François Dubourdeau

Personal information
- Full name: François Dubourdeau
- Date of birth: 4 December 1980 (age 44)
- Place of birth: Angoulême, France
- Height: 1.92 m (6 ft 4 in)
- Position(s): Goalkeeper

Senior career*
- Years: Team / Apps / (Gls)
- 1998–1999: Angoulême CFC / 2 / (0)
- 1999–2001: Bordeaux B / ? / (?)
- 2001–2003: Motherwell / 26 / (0)
- 2003–2004: Kilmarnock / 19 / (0)
- 2005: Dundee / 0 / (0)
- 2005–2006: Forfar Athletic / 18 / (0)
- 2006–2007: Accrington Stanley / 0 / (0)
- 2006–2007: → Southport (loan) / 3 / (0)
- 2007: Cincinnati Kings / 1 / (0)
- 2007–2008: AS Cozes / ? / (?)

= François Dubourdeau =

French footballer (born 1980)

François Dubourdeau (born 4 December 1980) is a French footballer who completed his career by playing for Cincinnati Kings in the USL Second Division. His previous clubs include Motherwell, Kilmarnock, Dundee, Forfar Athletic and Accrington Stanley.

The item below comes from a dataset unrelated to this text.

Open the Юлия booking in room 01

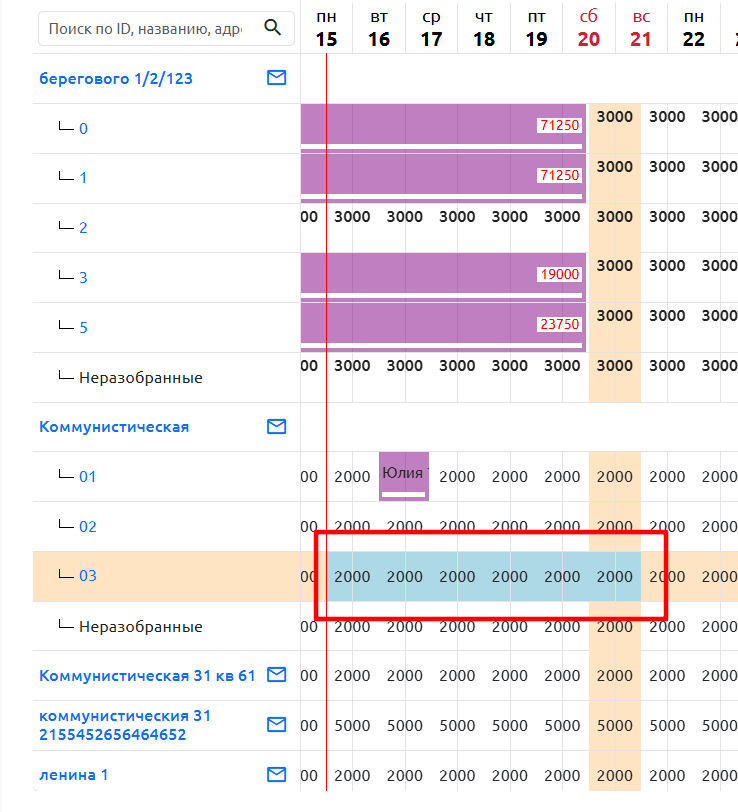pos(404,476)
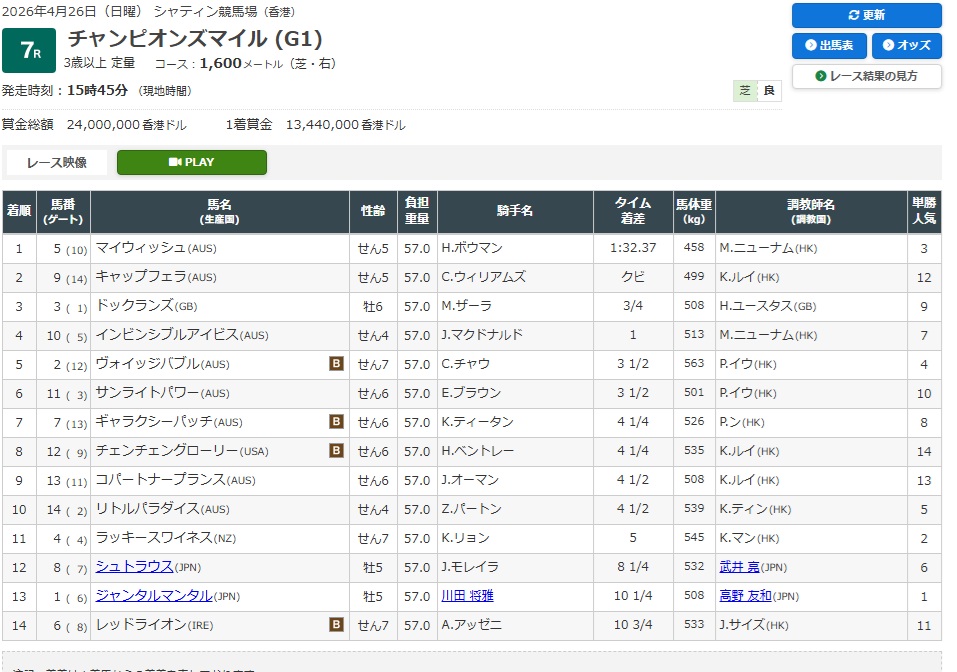Open jockey 川田 将雅 profile link
The height and width of the screenshot is (672, 957).
coord(467,596)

Dubourdeau was a fans-favourite at Motherwell after he starred in a 1–0 victory against Rangers. Despite this, Dubourdeau was released in May 2003 by manager Terry Butcher. In August of the same year, Dubourdeau was signed by fellow Scottish Premier League side Kilmarnock.